Study Group is a for-profit education provider that prepares international students for university degree programmes and offers English language courses.

Study Group operates International Study Centres with its partner universities across the United Kingdom and Ireland. These Study Centres provide pathway and foundation courses developed with universities focused on preparation for study at undergraduate and postgraduate degree level. Study Group also supports international students pursuing a global education in North America and Asia, with partner universities in the United States and China. The company also works with over 3,000 agents worldwide.

Study Group is led by CEO Ian Crichton.

==History==
===1980s-1990s: Founding===
Previously acquired by businessmen Andrew Colin and Duncan Greenland in 1989, the company dates the origin of Study Group as British Study Group, with centres in Hastings and Brighton, England. A second language school was opened in Hove shortly after. Colin had previously acquired Bellerbys College, a sixth-form college for international students and was later incorporated in 1994 by Colin and Greenland, adding a third shareholder/director John Collyer with the merger.

For its initial offerings in the United Kingdom, Study Group's international students on pathway programmes were taught at an "International Study Centre" in partner university premises before starting their degree courses. As of 2021, it also offers its own online pathway programme.

In 1996, 40% of the business was acquired by the Daily Mail Group, becoming Study Group International. The same year, it expanded to the United States and Australia.

===1999-2010: Acquisitions===
In 1999, the Daily Mail Group paid an estimated GB£44 million to take over 100% ownership of Study Group. The company is now known as Study Group.

As part of its expansion to the United Kingdom and Australian operations, Study Group acquired the Center for English Studies (CES) chain of language schools in the United States and Canada, adding Boston, Fort Lauderdale, Los Angeles, New York, San Diego, San Francisco, Seattle and Vancouver to its fold. It was later renamed to Embassy CES, and then Embassy English. In November 2018, Embassy English was acquired by EC.

In 2006 Study Group was acquired by Australian private equity company CHAMP, having been sold by Daily Mail Group for A$176.4 million.

In 2007, the Brighton school and UK head office moved to purpose-built premises in the New England Quarter, next to Brighton station, costing an estimated GB£28 million.

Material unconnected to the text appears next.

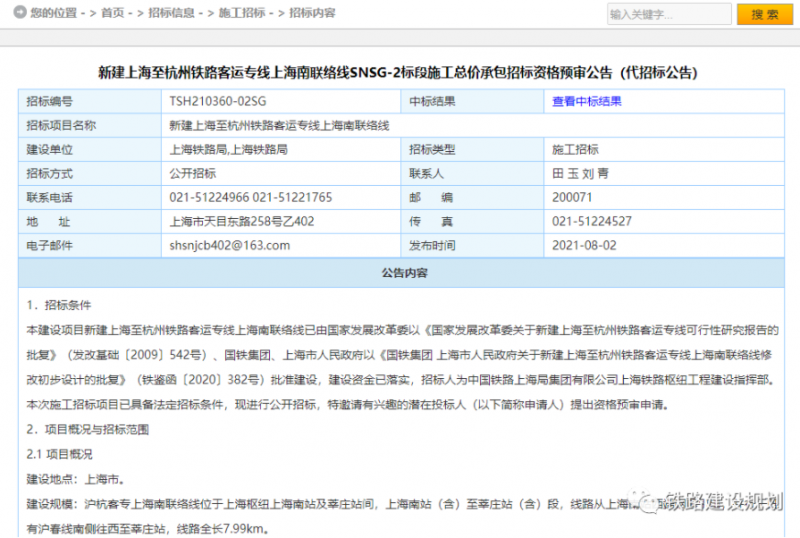Viewport: 800px width, 538px height.
Task: Open 招标信息 breadcrumb link
Action: click(172, 14)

On July 1, 2010, Providence Equity Partners took ownership of Study Group for $660 million Australian dollars.

===2011-2025: Recent years===

The accreditation of Study Group Australia Pty Limited, including Taylors UniLink, was cancelled by the Australian Government effective 16 January 2019.

In February 2019, Ardian, a private investment house, announced that it had acquired a majority stake in Study Group.

In February 2020, Study Group acquired the learning experience platform insendi to help develop its online pathway program offering.

In 2022, Study Group closed its Brighton-based Bellerbys College, reflecting changing patterns of international student mobility, and in 2024 launched Bellerbys Global to provide Foundation programs for international students nearer to their home countries.

In May 2026, Study Group announced that it was acquired by Arete Education.

==Key people==
Study Group is led by CEO Ian Crichton. Academic leadership is provided by Provost and Chief Academic Offices Professor Elena Rodriguez-Falcon a Fellow of the Royal Academy of Engineering who was herself an international student. The Study Group Academic Board is chaired by former Vice-Chancellor of the University of Sheffield and eminent physicist Professor Sir Keith Burnett.